Postcards, postcards, postcards

I enter July thinking about reversals.

After the recent Supreme Court vote, I’m working to reject and respond, to thwart further reversal and denial of human rights.

This morning on my way to yoga at Prema Studio, someone on the radio noted that we’ll lose 50 minutes of light in July, 14 minutes during the coming week. The inevitable reversal of light. My first thought was to set an intention for today’s yoga practice to receive and hold on to light. Then I wondered how I might experience this seasonal change differently if I focused on letting go instead of holding on. What if I create space for longer darkness, more stillness?

As a rhetoric teacher, I think a lot about different responses for different purposes. This morning’s question was a reminder that I can gain energy to respond to one reversal by embracing other reversals.
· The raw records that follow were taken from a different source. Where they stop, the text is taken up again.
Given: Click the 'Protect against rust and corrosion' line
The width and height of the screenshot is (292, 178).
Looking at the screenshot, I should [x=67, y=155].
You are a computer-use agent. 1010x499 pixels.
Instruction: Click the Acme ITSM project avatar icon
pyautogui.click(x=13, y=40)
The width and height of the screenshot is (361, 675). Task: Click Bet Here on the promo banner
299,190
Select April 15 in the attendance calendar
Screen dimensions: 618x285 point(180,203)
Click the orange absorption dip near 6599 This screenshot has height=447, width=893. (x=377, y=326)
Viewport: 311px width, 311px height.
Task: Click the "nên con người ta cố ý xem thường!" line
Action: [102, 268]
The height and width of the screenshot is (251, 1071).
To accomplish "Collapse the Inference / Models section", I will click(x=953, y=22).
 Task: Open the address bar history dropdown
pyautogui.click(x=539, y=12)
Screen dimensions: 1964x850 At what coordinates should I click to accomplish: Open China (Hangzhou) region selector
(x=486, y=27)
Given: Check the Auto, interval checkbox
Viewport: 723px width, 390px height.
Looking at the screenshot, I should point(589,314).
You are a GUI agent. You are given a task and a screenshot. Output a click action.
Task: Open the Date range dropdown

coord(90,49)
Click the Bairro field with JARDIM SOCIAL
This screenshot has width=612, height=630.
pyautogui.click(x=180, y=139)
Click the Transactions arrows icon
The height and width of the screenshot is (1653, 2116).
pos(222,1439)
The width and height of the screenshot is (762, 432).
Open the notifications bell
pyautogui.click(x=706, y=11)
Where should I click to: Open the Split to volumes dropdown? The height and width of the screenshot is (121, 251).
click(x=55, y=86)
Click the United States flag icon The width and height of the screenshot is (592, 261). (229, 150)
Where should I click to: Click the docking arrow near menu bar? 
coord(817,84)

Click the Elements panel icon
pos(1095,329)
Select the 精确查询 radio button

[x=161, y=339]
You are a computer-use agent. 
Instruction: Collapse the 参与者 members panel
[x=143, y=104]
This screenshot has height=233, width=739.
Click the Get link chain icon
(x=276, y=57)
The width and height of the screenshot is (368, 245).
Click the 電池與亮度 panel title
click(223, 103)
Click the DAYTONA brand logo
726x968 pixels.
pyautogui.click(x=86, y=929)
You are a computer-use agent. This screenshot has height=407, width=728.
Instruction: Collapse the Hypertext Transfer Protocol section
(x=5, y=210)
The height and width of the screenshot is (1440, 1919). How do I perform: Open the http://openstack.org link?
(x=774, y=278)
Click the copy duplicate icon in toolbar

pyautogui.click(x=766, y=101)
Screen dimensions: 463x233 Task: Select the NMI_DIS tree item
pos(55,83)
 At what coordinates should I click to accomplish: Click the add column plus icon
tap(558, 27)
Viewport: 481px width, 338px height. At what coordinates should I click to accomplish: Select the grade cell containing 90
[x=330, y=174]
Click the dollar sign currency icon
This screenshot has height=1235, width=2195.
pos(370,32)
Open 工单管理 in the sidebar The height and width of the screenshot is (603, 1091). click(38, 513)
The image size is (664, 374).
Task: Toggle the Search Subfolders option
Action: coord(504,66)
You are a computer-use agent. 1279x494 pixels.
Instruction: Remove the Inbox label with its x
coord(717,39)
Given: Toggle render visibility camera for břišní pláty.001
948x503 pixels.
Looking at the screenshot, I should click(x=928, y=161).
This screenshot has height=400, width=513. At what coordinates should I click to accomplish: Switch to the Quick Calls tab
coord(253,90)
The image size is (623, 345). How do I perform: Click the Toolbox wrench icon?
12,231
We began our yoga practice with legs up the wall, reversing the flow of fluids, taking pressure off a complex system of veins and arteries that I too often take for granted. I felt restored and energized by the end of that segment of our practice.

As a writer and visual artist, I switch between words and images to let one energize the other. Sometimes the two come together, as in the visual poems in Heron Tree posted last month. At other times, I stay in one medium–book arts, collage, or fabric postcards, pictured above. I love postcards of any kind. They were the artifact and genre for my chapbook This Space for Message. I favor them because they are small and they invite fragments. And they are reversible. One side is typically the image, the “I am here” of the moment. The flip side is blank space, but not so much that it’s intimidating. It’s just enough for a few words to connect with someone.

We began and ended our yoga practice with this quote, paraphrased here: “I reflect in stillness before moving into purposeful action.”

Light and darkness. Word and image. Fullness and blank space. Done and undone. These pairs seem like binaries, but only if we ignore the immense gap between them. I’m living in the gap this month. Where are you?